A 82-year-old woman was admitted because of dehydration and chronic renal failure. Although her renal function was improved by hydration, granulocytopenia (granulocyte number 645/mm3) occurred. Treatment with a relatively high dose of H2 blocker for one month before admission may have caused the granulocytopenia. To prevent possible infection in the patient, we administered 75g of granulocyte-colony stimulating factor (G-CSF) for 5 consecutive days but 4 days after commencement of administration of G-CSF, pain in both knee joints suddenly appeared. Synovial fluid aspiration revealed granulocytosis (10, 400/mm3) and deposition of calcium pyrophosphate dihydrate in the knee joints. The level of G-CSF in the synovial fluid was increased in the joints (700pg/ml), compared with the serum concentration (62pg/ml).
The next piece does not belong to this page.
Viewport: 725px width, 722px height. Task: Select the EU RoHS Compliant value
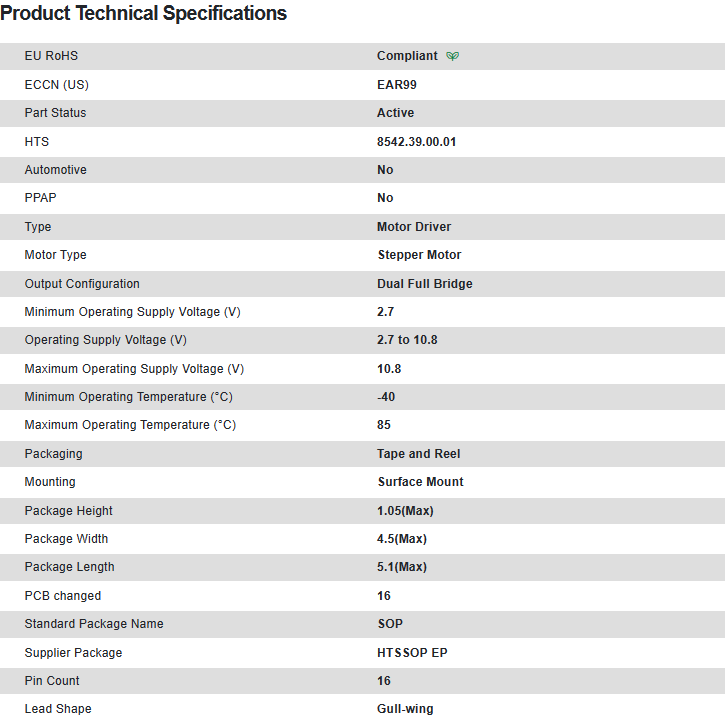tap(407, 56)
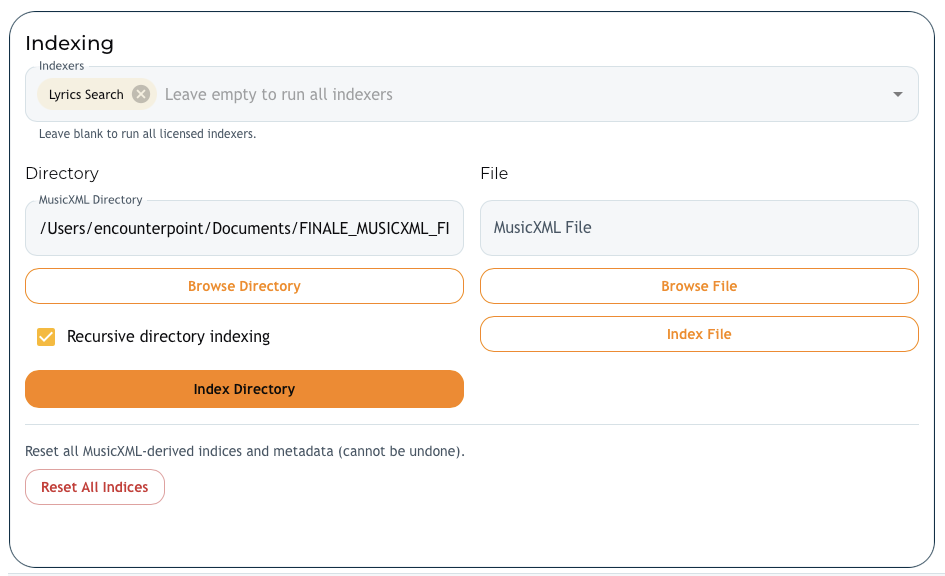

Furthermore, the concentrations of interleukin-6 and interleukin-8 were markedly increased in the synovial fluid. The results indicated that her pseudogout exacerbation by G-CSF was at least in part explained by the increased production of cytokines in the knee joints. Because the prevalence of pseudogout and gout is overwhelming in the elderly, the possibility of GCSF induced exacerbation of joint pain should be carefully considered in elderly patients.